Companies that design or sell tangible items should consider product liability insurance. Anything from foam slippers to boxed macaroni can be manufactured incorrectly enough to result in lawsuits.
Some food products become contaminated and make people sick. Other items may be designed poorly and cause physical harm to customers or their personal property. Product liability insurance is an add-on coverage for a general liability policy.
When buying product liability coverage, it is important to think about what could go wrong with products. If the item is known to be a danger, more coverage may be necessary. People who sell packaged food products should always purchase a generous product liability policy. These are some factors to consider when assessing items:
- Packaging, assembly parts and accessories that may be part of a larger product.
- Warnings, directions and possibly misleading wording.
- Investor, partner and affiliate relationships that may be affected.
Preparing for a recall
Recalls are costly and confusing.
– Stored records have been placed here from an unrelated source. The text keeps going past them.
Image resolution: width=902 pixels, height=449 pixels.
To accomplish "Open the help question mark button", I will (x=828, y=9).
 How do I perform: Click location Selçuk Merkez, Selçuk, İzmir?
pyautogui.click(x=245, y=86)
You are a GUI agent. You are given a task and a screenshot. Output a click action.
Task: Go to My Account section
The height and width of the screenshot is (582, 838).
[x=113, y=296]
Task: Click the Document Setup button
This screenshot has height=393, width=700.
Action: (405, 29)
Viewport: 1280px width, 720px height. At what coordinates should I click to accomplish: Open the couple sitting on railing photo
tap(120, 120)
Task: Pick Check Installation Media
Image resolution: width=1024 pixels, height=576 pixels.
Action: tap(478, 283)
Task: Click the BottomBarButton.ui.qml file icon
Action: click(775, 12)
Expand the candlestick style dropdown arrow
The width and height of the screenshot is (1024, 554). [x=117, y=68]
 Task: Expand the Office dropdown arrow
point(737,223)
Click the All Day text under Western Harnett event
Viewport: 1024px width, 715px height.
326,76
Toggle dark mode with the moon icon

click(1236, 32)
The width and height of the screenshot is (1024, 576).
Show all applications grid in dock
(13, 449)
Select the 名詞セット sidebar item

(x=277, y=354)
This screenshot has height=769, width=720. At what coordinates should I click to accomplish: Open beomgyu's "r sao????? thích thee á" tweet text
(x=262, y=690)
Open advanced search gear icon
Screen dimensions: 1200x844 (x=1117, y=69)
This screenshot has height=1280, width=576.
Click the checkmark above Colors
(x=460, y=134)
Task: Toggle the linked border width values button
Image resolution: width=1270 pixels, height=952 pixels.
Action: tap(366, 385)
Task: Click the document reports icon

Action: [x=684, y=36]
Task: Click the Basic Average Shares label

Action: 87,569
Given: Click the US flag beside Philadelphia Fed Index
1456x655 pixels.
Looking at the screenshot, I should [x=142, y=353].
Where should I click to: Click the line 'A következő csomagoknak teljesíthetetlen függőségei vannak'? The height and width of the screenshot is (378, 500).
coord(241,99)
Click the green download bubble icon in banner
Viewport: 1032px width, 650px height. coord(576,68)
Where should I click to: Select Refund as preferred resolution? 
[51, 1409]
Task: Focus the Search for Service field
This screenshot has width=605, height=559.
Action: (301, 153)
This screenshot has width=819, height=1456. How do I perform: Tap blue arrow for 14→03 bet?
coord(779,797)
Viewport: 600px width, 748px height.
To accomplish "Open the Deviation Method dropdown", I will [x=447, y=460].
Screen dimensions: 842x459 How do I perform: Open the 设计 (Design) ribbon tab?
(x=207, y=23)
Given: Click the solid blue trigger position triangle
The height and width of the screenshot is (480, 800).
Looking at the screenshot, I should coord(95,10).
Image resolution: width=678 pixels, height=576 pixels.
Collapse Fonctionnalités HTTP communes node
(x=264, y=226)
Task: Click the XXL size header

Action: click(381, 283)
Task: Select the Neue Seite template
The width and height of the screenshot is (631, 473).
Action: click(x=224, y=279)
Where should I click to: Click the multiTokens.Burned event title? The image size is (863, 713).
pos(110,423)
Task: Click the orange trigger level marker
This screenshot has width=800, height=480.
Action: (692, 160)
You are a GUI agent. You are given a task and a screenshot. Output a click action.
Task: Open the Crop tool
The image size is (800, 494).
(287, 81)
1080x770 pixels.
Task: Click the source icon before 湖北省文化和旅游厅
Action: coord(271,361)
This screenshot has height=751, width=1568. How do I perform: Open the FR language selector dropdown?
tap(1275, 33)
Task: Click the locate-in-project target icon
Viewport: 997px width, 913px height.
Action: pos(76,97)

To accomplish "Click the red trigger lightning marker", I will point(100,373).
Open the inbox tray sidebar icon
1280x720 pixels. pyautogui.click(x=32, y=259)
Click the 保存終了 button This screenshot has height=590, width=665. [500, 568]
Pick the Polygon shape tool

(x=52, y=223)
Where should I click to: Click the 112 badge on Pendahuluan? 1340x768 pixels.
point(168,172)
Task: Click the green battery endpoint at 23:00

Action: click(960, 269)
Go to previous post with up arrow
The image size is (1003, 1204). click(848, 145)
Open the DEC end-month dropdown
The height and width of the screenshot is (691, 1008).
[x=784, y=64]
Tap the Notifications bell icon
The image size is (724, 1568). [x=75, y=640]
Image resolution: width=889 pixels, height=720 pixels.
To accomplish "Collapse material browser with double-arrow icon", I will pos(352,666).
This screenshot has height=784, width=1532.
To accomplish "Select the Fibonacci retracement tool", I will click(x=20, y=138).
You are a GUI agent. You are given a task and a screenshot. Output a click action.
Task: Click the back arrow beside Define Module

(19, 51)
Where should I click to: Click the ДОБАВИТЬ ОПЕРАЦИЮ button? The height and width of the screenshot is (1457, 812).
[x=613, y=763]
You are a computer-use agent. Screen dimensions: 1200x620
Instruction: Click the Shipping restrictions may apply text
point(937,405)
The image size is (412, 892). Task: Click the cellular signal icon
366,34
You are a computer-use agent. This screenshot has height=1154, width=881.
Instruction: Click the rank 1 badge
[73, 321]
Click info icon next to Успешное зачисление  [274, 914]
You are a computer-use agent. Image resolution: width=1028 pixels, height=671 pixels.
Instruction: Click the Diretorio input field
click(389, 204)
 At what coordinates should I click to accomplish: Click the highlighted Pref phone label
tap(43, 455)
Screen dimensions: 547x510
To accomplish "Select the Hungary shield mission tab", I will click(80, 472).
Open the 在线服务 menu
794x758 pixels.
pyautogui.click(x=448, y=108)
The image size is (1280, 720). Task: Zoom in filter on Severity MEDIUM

Also, they can cause further financial loss if they hurt the company’s reputation. Recall coverage can be purchased separately from product liability insurance. It can be beneficial for any type or size of product. This insurance covers everything from refunds to re-establishment of a brand.
Although recalls are rare for some types of businesses, the frequency of these events is increasing. Since consumers and government agencies demand higher standards every year, more companies are at risk.
If a recall is widespread enough or is focused on a company’s main or only product, it can be financially devastating enough to end the business forever. These are some coverage benefits of product recall insurance:
- Shipping costs for returned products.
- Reimbursement of costs related to business interruption.
- Costs related to destroying unusable inventory and returned goods.
- Communication costs of spreading information about the recall.
- Replacement of faulty or unusable products.
- Reputation management or repair costs.
- Retailer, wholesaler and distributor fees that were lost.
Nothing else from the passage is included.